Thinking more about this, I don't think a negative offset would break anything. The interesting code is on line 107, which I think will do the right thing (if we ever ended up in this situation).

Negative-offsets are not special-cased (a negative WinAlloca amount means "unknown" though.)

rnk edited edge metadata.May 17 2016, 11:45 AM

BTW, any thoughts on how to fix the above bug? This is another thing that I think ought to be handled by clang.

We did notice this, it's https://llvm.org/bugs/show_bug.cgi?id=26776. We can leverage the fact that argument evaluation order is currently unsequenced, and evaluate the argument containing the alloca call first.

However, if C++17 defines argument evaluation order, then it will become impossible to satisfy the copy elision requirement and the evaluation order requirement in this old and busted 32-bit ABI. =/


I think we can transform WIN_ALLOCA to ADJCALLSTACK today in certain limited cases, and if we can, it would definitely be a win. I doubt we can tolerate nested ADJCALLSTACK frames, though, and inalloca typically happens precisely when there is a nested call sequence. Obviously, stack frame reservation conflicts with nested call stack adjustments, but we should already be protected from that by the hasVarSizedObjects flag, which is set earlier in FunctionLoweringInfo.

Do you intend to pursue store-to-push conversion for calls where an argument is still address-taken by the time we reach codegen? Consider this kind of code:

struct S { S(const S &); ~S(); int s; };
S makeS(); // cannot inline away
void takeS(int, S, int);
void passS() { takeS(1, makeS(), 3); }

MSVC can make this into "push 1, sub 4, call makeS, push 3", but by the time we reach LLVM codegen, we have no ability to reason about what memory makeS writes. I'm happy if LLVM can turn this into "sub, call makeS, store 1, store 3, call takeS, add". This is what we used to get before push conversion, and I think we can achieve it with our current approach. If we want to do full push conversion, then we need to revisit the IR.
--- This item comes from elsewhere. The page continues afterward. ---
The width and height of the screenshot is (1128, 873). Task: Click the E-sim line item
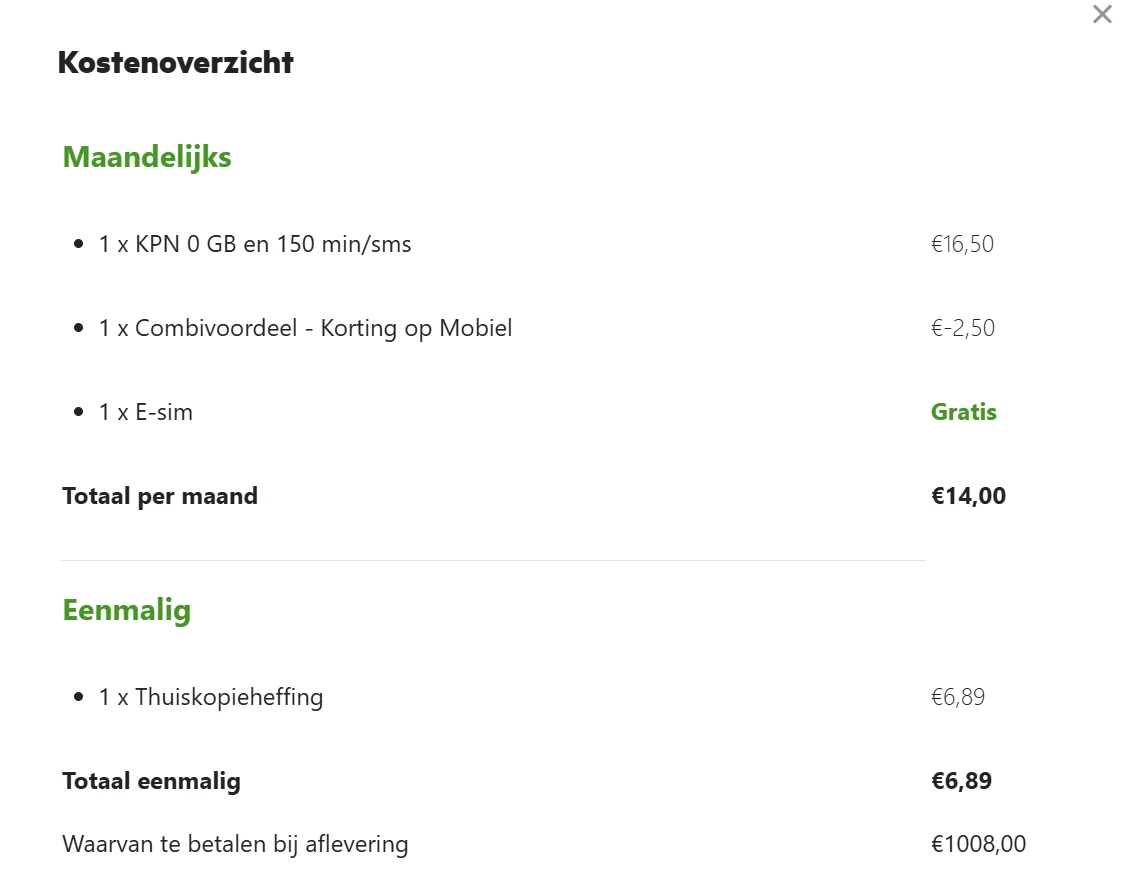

I just have a couple other minor suggestions. Otherwise, LGTM.

lib/Target/X86/X86WinAllocaExpander.cpp
116 ↗(On Diff #57417)

Isn't the formatting convention to line up "case" and "switch"?

153 ↗(On Diff #57417)

Ah, cool. That's good to know, thanks!

217 ↗(On Diff #57417)

Since SlotSize is always a power of 2, a minor compile-time efficiency improvement would be to change the assert condition to (Amount & (SlotSize - 1)) == 0.
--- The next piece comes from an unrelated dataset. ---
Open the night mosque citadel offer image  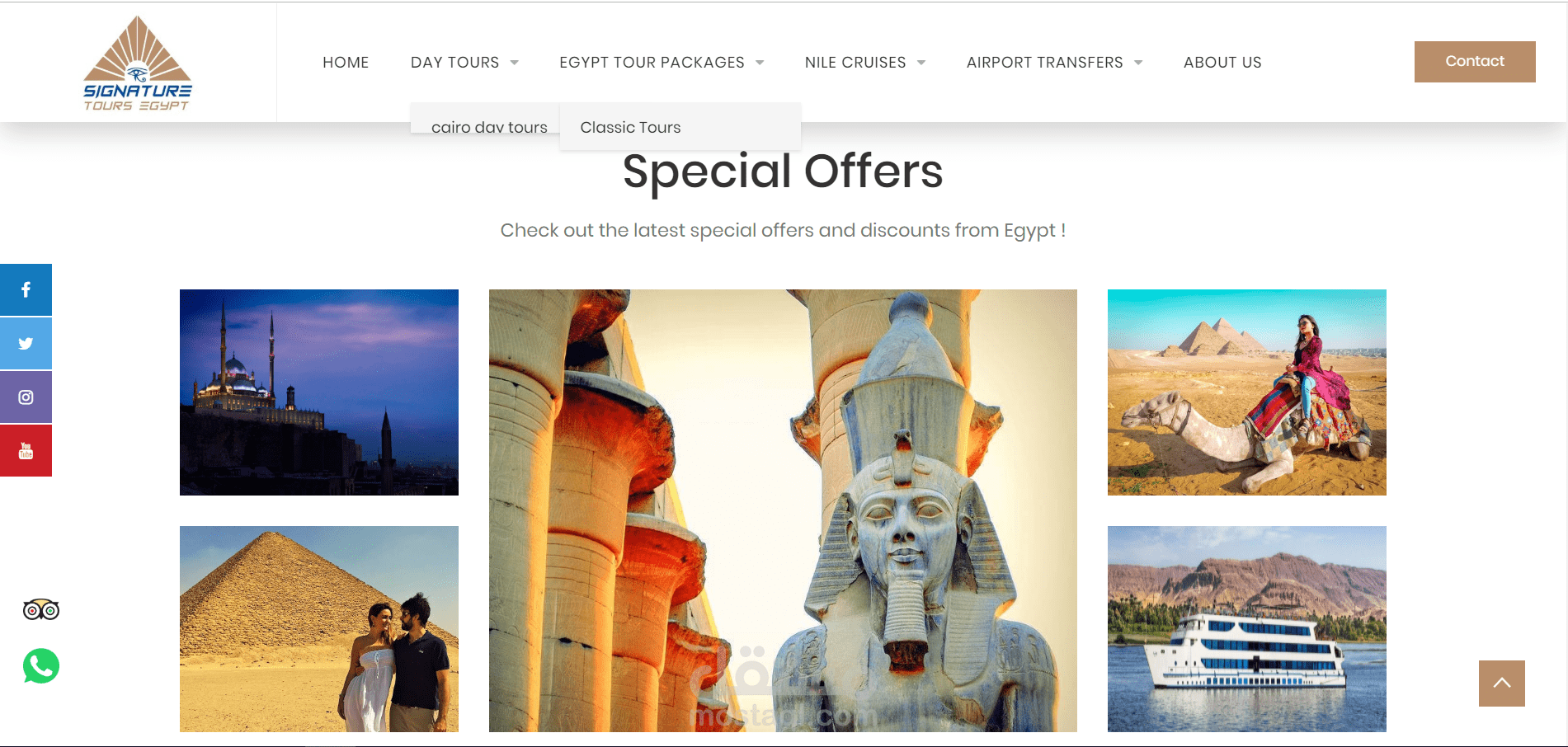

mkuper accepted this revision.May 17 2016, 12:40 PM
mkuper edited edge metadata.

LGTM

lib/Target/X86/X86WinAllocaExpander.cpp
181 ↗(On Diff #57417)

Ok, that sounds reasonable.

This revision is now accepted and ready to land.May 17 2016, 12:40 PM

Thanks for the pointer to https://llvm.org/bugs/show_bug.cgi?id=26776, Reid.

I doubt we can tolerate nested ADJCALLSTACK frames, though, and inalloca typically happens precisely when there is a nested call sequence.

I'm sure you are right. I'd still like to give it a try and see how badly things break.

Obviously, stack frame reservation conflicts with nested call stack adjustments, but we should already be protected from that by the hasVarSizedObjects flag, which is set earlier in FunctionLoweringInfo.

We can still do stack frame reservation with nested call stack adjustments. It's just that the reserved call frame is only available to the top-level calls. Nested calls would have to do their own stack adjusts. I'm sure making that distinction would create some implementation challenges, and it isn't likely to be high impact, but it seems theoretically possible.

This revision was automatically updated to reflect the committed changes.
hans marked an inline comment as done.